Portuguese politician (1827–1875)

João Teixeira Soares de Sousa (12 September 1827 - 1 February 1875) was an Azorean entrepreneur, politician and investigator of Azorean history, anthropology, and ethnography. Born on the island of São Jorge, in the municipality of Velas, he was also referred to as João Teixeira Soares. He was a parliamentary deputy for the islands of São Jorge and Graciosa, and the author of several publications on the history of the island of São Jorge, its popular culture, folklore, proverbs, and traditional poems.

==Biography==
Teixeira Soares was born in Velas, the son of Miguel Teixeira Soares de Sousa and Maria Angélica Soares de Albergaria.

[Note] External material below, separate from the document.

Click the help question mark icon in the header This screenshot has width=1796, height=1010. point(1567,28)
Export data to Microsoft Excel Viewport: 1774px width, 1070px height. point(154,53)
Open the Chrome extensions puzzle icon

His family raised grapes and oranges in a settlement of Terreiros near his birthplace.

In October 1849, he entered the University of Coimbra on the mainland of Portugal, where he earned the Bachelor of Mathematics degree in 1853 and a Doctor of Philosophy the following year. He had begun to study medicine in 1852, but he changed his course of study.

In 1854, he returned to São Jorge where he assumed the direction of the family wine-making business.

In the Portuguese legislative elections of 1864, he was elected parliamentary deputy for the constituencies of São Jorge and Graciosa. He headed for Lisbon, where he spent much of the remainder of his relatively short life. In Lisbon, when the Parliament was not in session, in the São Bento Palace, he studied historical documents related to his native island, particularly at the National Archive of Torre do Tombo, in the Castle of São Jorge. The methodical and painstaking work involved the transcription of numerous historical documents, and the discovery of other rare references that he used in his articles on local history.

He met Teófilo Braga, who would, much later, become the Prime Minister of Portugal. A fellow Azorean, Braga shared Teixeira Soares's passion for folklore and other aspects of traditional culture. Together, they collected proverbs and popular poems from all nine islands. Braga's special interest in this area, however, involved the folksongs of the Azores. Teixeira Soares contributed his collection of the songs of São Jorge and was one of the chief collaborators on Braga's pioneering work, Cantos Populares do Archipelago Açorian ("Popular Songs from the Azorean Archipelago"). It was published in 1876, a year after Texeira Soares's death. He created a group of published works about São Jorge, and he also published numerous historic and ethnographic studies.

He died at the age of 54 on the island of São Miguel, aged 47.